Problem requirements: Set out all of the material below as a numbered list, skipping any blank lines. Leave the pictures out of your answer.

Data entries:
+++

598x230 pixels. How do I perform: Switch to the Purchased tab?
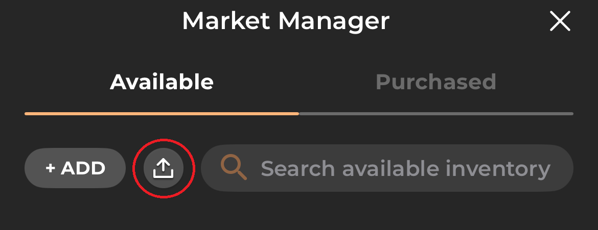click(436, 82)
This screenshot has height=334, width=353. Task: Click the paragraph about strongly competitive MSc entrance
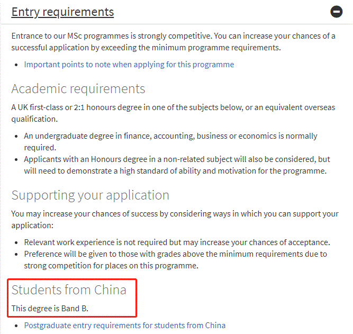pyautogui.click(x=174, y=42)
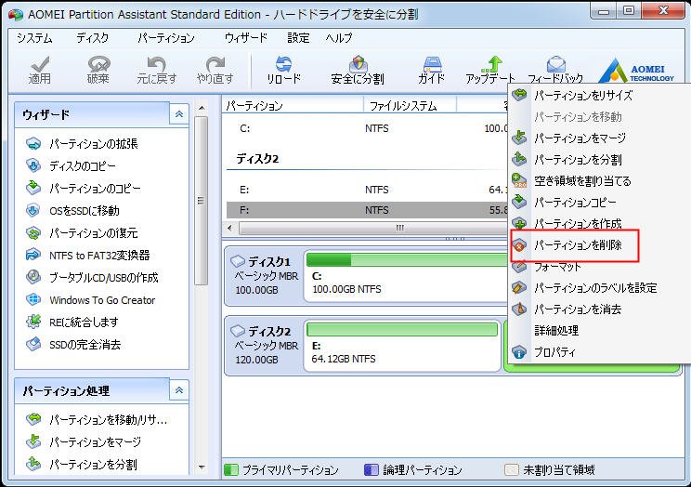691x487 pixels.
Task: Choose パーティションをリサイズ from the context menu
Action: (582, 95)
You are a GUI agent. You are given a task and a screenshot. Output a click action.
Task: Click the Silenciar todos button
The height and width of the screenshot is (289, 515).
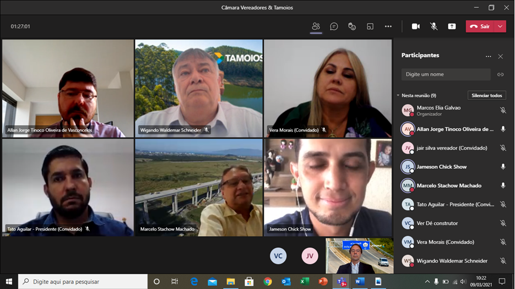pyautogui.click(x=486, y=95)
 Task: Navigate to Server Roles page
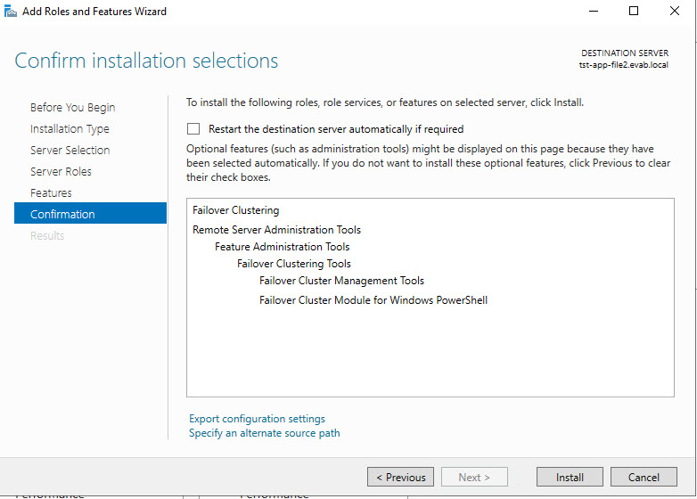point(61,172)
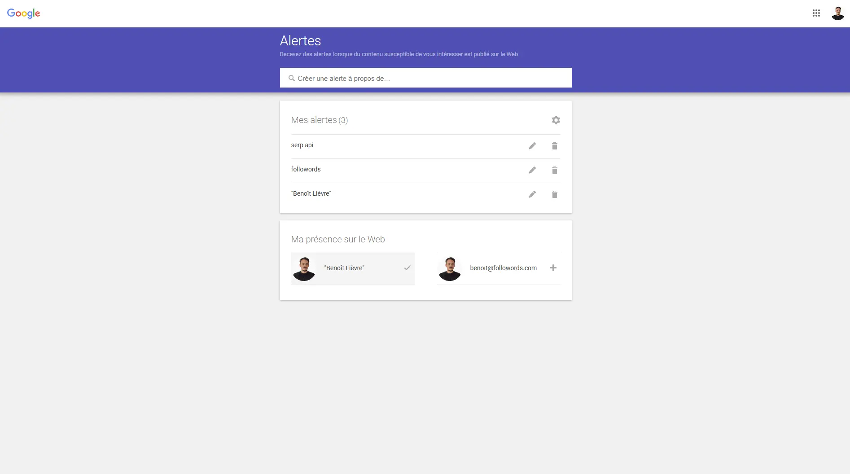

+++

Result for this exercise:
1. 598x230 pixels. How do I perform: Switch to the Purchased tab?
2. click(436, 82)
3. This screenshot has height=334, width=353. Task: Click the paragraph about strongly competitive MSc entrance
4. pyautogui.click(x=174, y=42)
5. 691x487 pixels.
6. Task: Choose パーティションをリサイズ from the context menu
7. Action: (582, 95)
8. You are a GUI agent. You are given a task and a screenshot. Output a click action.
9. Task: Click the Silenciar todos button
10. The height and width of the screenshot is (289, 515).
11. pyautogui.click(x=486, y=95)
12.  Task: Navigate to Server Roles page
13. point(61,172)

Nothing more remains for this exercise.